■ Work required:
Give back, unchanged, each line from the one containing "[Share by Email] (959, 788)" through the last line of the entries below.
§ §
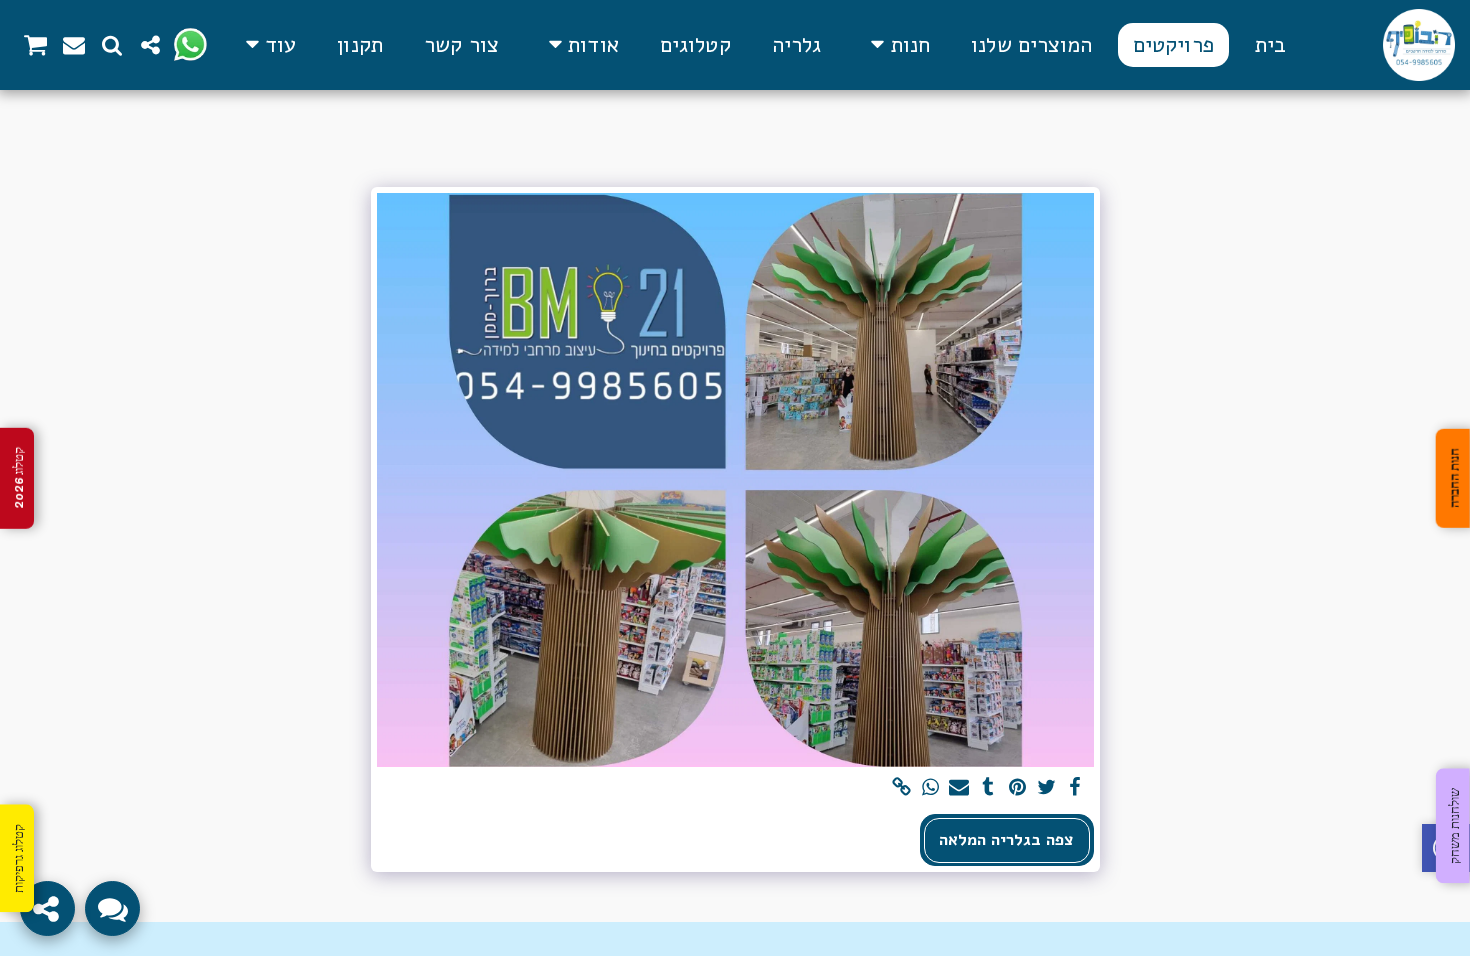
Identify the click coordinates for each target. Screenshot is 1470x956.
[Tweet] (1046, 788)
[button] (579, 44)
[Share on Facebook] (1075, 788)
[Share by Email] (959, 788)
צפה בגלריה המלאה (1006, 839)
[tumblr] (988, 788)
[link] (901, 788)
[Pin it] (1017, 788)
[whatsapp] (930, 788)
§ §
■ Answer space:
[Share by Email] (959, 788)
צפה בגלריה המלאה (1006, 839)
[tumblr] (988, 788)
[link] (901, 788)
[Pin it] (1017, 788)
[whatsapp] (930, 788)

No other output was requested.